Not that I disagree with your change, but < 5 Mbytes in 4 Gbytes of RAM
for my main PostgreSQL system that I manage seems like a drop in the
bucket. Even if 40% of pg_class_relname and pg_proc_proname indices was
saved - we're talking about 154 Kbytes saved on both those indices
combined. Minor? Major? I bet I wouldn't notice unless my database
requirements used up all RAM, and even then I'm suspecting it wouldn't
matter except for border line cases (like all pages required for
everything else happened to equal 4 Gbytes near exactly).

Again, I think the best way to test this would be to create an
installation with more than 100,000 tables & views. That's not
hypothetical; I've encountered it already twice in production users.

--Josh Berkus

#17Zdenek Kotala
Zdenek.Kotala@Sun.COM
In reply to: Tom Lane (#1)
Re: Dept of ugly hacks: eliminating padding space in system indexes

Tom Lane napsal(a):

Cutting a third off the size of a system index has got to be worth
something, but is it worth a hack as ugly as this one?

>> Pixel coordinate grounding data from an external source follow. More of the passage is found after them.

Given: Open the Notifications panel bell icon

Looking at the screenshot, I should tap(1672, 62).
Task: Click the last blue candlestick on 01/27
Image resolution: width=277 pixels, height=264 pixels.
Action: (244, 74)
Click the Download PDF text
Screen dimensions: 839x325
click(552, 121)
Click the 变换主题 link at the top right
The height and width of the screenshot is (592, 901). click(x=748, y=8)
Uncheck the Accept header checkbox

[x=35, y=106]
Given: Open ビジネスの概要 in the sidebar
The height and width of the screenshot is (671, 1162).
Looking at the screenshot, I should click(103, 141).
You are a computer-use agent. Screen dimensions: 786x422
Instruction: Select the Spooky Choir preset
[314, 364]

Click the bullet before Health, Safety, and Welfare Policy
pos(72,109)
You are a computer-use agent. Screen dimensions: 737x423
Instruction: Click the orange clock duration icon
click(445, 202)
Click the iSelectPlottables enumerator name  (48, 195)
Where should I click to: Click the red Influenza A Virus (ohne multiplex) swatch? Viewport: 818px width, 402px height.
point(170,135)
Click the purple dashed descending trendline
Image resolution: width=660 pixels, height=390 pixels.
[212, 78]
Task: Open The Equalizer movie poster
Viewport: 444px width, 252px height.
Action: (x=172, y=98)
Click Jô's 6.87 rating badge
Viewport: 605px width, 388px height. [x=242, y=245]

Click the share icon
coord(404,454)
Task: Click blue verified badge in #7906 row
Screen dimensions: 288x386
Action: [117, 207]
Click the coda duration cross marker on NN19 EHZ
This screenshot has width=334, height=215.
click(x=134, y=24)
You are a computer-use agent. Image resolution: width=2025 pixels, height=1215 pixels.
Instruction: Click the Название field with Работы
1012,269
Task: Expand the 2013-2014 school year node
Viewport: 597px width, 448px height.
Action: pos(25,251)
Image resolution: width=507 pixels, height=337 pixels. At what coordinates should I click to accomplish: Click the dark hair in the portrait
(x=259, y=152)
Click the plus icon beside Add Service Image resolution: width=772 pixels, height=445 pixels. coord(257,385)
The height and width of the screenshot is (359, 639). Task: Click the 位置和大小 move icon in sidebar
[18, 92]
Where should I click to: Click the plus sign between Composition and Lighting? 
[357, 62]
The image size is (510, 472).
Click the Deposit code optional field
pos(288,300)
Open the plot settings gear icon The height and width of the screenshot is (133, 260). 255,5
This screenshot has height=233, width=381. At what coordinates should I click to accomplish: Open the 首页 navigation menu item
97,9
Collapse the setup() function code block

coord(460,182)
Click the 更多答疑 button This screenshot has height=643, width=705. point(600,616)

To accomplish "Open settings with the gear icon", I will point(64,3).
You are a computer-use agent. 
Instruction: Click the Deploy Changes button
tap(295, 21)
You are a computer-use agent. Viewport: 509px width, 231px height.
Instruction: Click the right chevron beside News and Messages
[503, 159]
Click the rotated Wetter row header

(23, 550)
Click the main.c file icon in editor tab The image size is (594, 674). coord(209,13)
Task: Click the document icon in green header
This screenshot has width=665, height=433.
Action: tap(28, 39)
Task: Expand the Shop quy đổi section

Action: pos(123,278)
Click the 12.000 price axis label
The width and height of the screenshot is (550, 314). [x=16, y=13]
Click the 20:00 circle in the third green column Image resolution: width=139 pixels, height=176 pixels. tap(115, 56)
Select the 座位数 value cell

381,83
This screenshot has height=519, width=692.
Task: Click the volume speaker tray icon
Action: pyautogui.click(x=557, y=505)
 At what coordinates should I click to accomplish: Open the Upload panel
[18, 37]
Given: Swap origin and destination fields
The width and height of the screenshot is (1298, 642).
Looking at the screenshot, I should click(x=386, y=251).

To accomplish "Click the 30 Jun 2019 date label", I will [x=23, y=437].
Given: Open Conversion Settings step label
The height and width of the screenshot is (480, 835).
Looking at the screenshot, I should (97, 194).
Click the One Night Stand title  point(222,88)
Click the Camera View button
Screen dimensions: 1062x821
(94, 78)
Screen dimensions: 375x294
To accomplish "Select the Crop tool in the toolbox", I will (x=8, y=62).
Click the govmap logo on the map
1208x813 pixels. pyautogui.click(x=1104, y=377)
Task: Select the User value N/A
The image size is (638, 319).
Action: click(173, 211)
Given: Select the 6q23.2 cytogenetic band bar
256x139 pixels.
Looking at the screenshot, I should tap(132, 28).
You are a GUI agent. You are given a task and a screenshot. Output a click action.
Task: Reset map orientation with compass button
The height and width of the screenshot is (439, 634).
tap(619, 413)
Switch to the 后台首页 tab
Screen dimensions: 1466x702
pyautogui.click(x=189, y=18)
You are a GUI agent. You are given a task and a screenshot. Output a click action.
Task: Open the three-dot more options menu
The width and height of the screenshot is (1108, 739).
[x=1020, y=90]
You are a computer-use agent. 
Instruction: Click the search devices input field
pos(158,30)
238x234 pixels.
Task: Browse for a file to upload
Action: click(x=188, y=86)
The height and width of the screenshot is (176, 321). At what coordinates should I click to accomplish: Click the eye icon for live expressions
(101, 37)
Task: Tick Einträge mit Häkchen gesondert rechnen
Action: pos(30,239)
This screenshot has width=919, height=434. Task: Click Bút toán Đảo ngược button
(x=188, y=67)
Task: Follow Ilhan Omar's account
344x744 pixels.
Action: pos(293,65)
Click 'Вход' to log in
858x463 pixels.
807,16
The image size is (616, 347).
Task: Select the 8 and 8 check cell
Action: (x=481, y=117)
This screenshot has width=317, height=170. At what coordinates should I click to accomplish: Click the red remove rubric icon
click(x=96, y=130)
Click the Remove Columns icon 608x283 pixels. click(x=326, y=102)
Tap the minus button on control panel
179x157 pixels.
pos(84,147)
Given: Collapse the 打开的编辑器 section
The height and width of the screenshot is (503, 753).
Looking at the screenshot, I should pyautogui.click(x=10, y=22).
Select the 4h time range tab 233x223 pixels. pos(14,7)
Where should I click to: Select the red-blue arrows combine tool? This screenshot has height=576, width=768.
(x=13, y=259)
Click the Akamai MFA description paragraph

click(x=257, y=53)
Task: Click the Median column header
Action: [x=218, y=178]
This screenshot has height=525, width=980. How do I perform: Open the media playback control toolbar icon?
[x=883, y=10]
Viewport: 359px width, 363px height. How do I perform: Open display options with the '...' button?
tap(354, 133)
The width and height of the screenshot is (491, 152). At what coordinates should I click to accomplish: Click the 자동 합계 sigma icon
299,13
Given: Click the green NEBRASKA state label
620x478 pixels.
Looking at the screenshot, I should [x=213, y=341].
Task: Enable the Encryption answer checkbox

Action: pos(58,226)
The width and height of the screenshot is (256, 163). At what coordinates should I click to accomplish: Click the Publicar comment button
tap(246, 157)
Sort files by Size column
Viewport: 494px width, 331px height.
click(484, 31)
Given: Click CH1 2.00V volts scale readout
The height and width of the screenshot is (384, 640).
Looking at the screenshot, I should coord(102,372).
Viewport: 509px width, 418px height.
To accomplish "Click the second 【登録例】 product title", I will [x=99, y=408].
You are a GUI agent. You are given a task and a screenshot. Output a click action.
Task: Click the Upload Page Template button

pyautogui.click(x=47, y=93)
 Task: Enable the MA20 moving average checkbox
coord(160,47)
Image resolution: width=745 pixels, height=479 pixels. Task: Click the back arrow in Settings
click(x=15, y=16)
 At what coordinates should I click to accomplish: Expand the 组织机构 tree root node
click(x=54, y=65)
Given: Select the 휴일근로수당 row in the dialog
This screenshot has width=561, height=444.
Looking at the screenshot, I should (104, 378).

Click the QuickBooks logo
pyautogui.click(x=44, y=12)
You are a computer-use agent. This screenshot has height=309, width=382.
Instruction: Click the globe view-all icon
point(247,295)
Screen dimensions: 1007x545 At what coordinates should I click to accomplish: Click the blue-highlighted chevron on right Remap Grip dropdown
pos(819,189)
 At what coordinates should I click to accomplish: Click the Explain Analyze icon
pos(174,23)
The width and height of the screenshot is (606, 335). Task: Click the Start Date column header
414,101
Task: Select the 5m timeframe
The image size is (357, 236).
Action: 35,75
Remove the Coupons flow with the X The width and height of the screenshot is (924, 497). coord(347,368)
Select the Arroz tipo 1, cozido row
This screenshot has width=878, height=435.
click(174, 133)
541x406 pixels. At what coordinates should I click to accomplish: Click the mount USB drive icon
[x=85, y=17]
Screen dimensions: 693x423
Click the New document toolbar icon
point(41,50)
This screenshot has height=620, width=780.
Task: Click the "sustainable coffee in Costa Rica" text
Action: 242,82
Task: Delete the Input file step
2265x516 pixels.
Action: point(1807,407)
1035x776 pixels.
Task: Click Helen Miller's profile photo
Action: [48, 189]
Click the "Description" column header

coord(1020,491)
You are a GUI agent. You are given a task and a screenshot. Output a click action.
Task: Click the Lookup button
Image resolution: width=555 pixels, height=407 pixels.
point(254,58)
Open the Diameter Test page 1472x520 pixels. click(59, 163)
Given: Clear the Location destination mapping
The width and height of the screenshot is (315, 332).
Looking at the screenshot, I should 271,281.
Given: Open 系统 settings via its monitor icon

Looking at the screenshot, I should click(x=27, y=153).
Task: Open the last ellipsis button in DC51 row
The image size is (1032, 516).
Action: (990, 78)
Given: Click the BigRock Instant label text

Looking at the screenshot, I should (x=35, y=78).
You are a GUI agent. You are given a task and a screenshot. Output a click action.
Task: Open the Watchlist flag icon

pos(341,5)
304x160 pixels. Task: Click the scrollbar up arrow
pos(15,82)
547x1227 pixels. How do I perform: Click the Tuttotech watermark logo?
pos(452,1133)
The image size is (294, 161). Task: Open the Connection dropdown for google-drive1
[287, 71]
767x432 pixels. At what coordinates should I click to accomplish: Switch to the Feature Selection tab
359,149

The problem what I see there is how to fit with in-place-upgrade. Catalog should
be generate from scratch, but if somebody uses name in regular table it invokes
request for reindex.

Zdenek

--
Zdenek Kotala Sun Microsystems
Prague, Czech Republic http://sun.com/postgresql

#18Tom Lane
tgl@sss.pgh.pa.us
In reply to: Zdenek Kotala (#17)
Re: Dept of ugly hacks: eliminating padding space in system indexes

Zdenek Kotala <Zdenek.Kotala@Sun.COM> writes:

Tom Lane napsal(a):

Cutting a third off the size of a system index has got to be worth
something, but is it worth a hack as ugly as this one?

The problem what I see there is how to fit with in-place-upgrade. Catalog should
be generate from scratch, but if somebody uses name in regular table it invokes
request for reindex.

Actually, an existing index stored as "name" would continue to work
fine, so I think this could be worked around. But in any case name is
deprecated for user use, so anyone who suffers a reindex has only
themselves to blame.

regards, tom lane

#19Zdenek Kotala
Zdenek.Kotala@Sun.COM
In reply to: Tom Lane (#18)
Re: Dept of ugly hacks: eliminating padding space in system indexes

Tom Lane napsal(a):

Zdenek Kotala <Zdenek.Kotala@Sun.COM> writes:

Tom Lane napsal(a):

Cutting a third off the size of a system index has got to be worth
something, but is it worth a hack as ugly as this one?

The problem what I see there is how to fit with in-place-upgrade. Catalog should
be generate from scratch, but if somebody uses name in regular table it invokes
request for reindex.

Actually, an existing index stored as "name" would continue to work
fine, so I think this could be worked around. But in any case name is
deprecated for user use, so anyone who suffers a reindex has only
themselves to blame.

Yes, it is deprecated by you know a user. Give him a loaded shot-gun and he
start play a golf :-).

However, reindex is acceptable penalty for user who uses deprecated things.